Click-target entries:
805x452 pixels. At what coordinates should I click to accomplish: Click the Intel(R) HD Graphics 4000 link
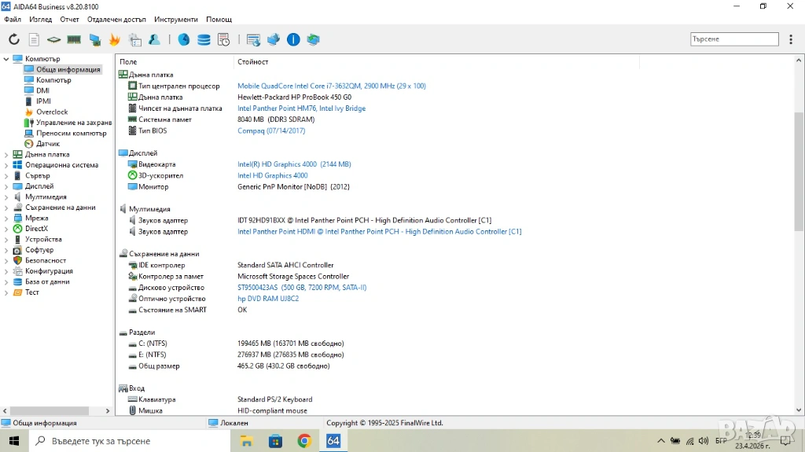click(277, 164)
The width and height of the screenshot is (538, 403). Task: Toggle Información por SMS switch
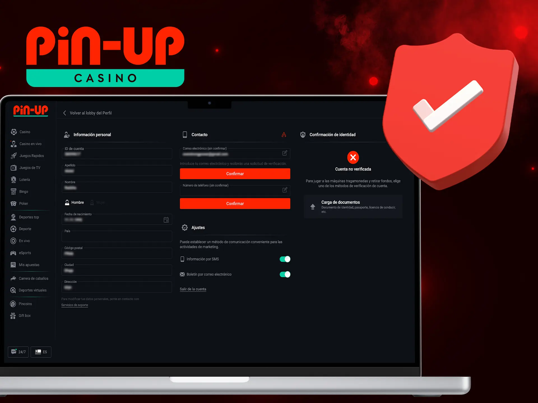285,259
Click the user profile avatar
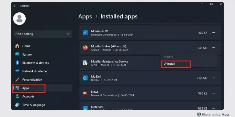Image resolution: width=235 pixels, height=117 pixels. pyautogui.click(x=19, y=19)
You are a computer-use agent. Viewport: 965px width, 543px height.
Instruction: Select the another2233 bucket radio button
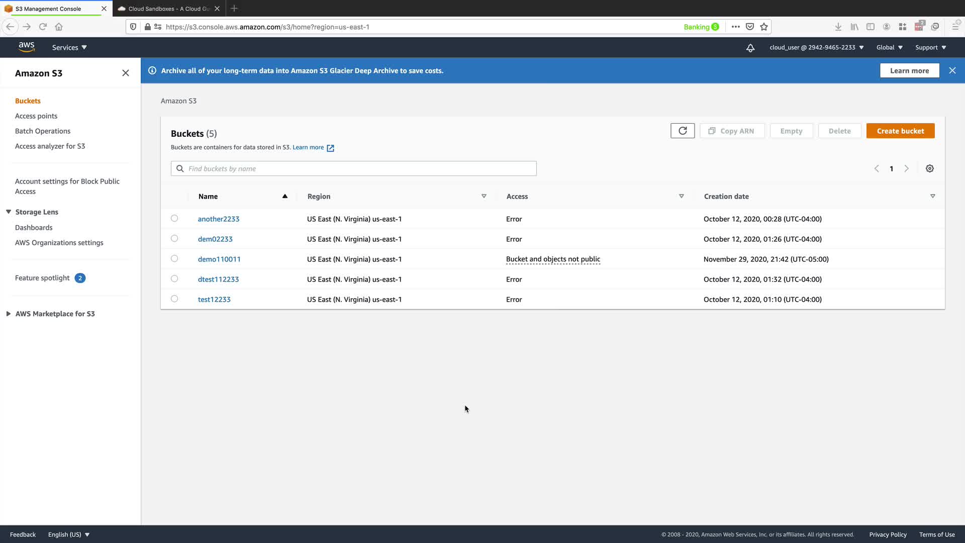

Directions for this task :: Copy all the entries above, replacing "radio button" with "option button" and leaving everything else as it is. Don't include the pictures.

Expected answer ::
805x452 pixels. At what coordinates should I click to accomplish: Click the Intel(R) HD Graphics 4000 link
click(277, 164)
The width and height of the screenshot is (538, 403). Task: Toggle Información por SMS switch
285,259
Click the user profile avatar
Image resolution: width=235 pixels, height=117 pixels. pyautogui.click(x=19, y=19)
You are a computer-use agent. Viewport: 965px width, 543px height.
Instruction: Select the another2233 bucket option button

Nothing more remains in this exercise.